Perhaps it enhances the message of the sign itself as the thief appears to be so small or even helpless before the eyes of the Police.
On signs with street names:
In a dialogue with stickers by other people in the streets:
On the pedestrian crossing buttons:
Last but not least: On promotional platforms for Norwich's sights. Going against the public branding of a city and how it is chosen by authorities to be presented to the public. Obviously, signs that indicate actions or even the existence of anything related to crime are deliberately avoided. Norwich is branded as a "Fine City" and when it comes to promotion no one would like to even mention chances of criminality. However, some tourists will come across the "terror silhouette" sticker whilst looking for the next sight to visit.
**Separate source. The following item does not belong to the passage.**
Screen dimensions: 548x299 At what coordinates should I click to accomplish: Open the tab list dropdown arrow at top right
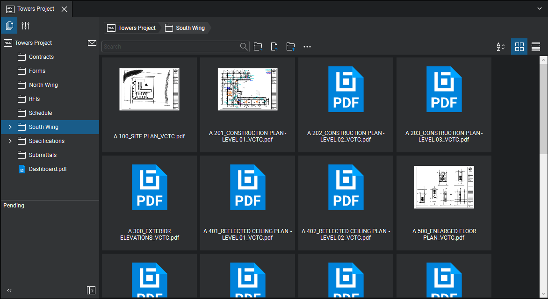[x=540, y=8]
Alternatively we could read:
"Discover Norwich, a fine city with chances of crime"
"Discover Norwich, a crime city)"
"Discover norwich, discover crime"
But who would want such a public image for a city to be presented as a representative image?
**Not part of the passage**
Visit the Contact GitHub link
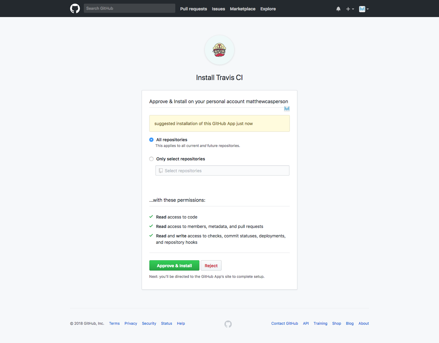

No one tells us though that we cannot handle the image of the city we inhabit according to our likes, even if legislation is harsh when it comes to public property defacing, there are still ways to interfere and alter the public space.
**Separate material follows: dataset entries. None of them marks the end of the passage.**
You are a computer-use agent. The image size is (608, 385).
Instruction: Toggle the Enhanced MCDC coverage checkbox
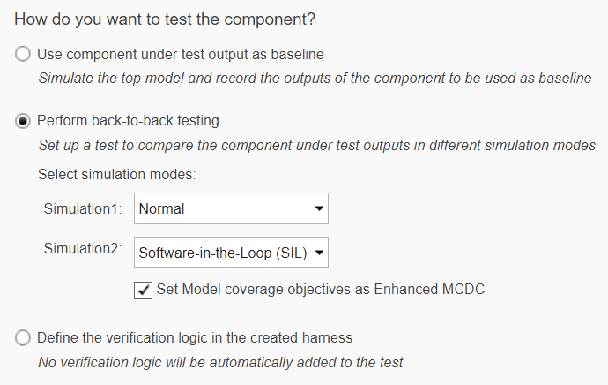[142, 289]
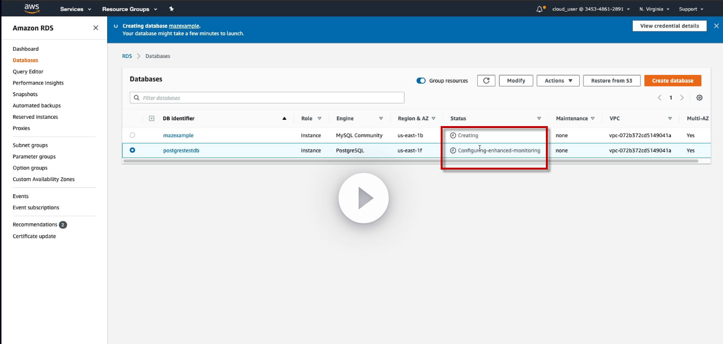723x344 pixels.
Task: Dismiss the blue creating database banner
Action: (716, 26)
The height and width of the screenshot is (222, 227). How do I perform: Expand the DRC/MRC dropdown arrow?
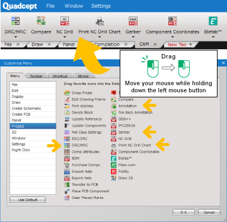(15, 37)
"It is easier to forbid people to see than to allow them to think. One decides to control the image to guarantee the silence of thought, and when thought has lost its rights, the image is accused of every ill under the pretext that is out of control. The violence perpetrated against the image, that is the question. In the violence of this entire debate around the visible, we must understand that the violence of the visible is due to the war that is being waged against the image, the war against thought.... To defend the image is to oppose everything that eliminates the otherness of the gazes constructing the invisibility of meaning. The power of the image is equal to the voices inhabiting it."
Daniel Fabre, "Gavroche et l'Elephant ou Vivre aver le monument," in L'abus monumental?, Paris, 1999, p.278
Another text on a touristic map invites people to download an app on their phones in order to receive information about events and the city's heritage. A sticker next to the mobile phone logo fits well the visuals of the board. Without being mentioned in the text or having a descriptive text of its own, it makes an implication about something unresolved. Are the tourists now in a comfortable position? Are they really ready or willing to "Discover Norwich"?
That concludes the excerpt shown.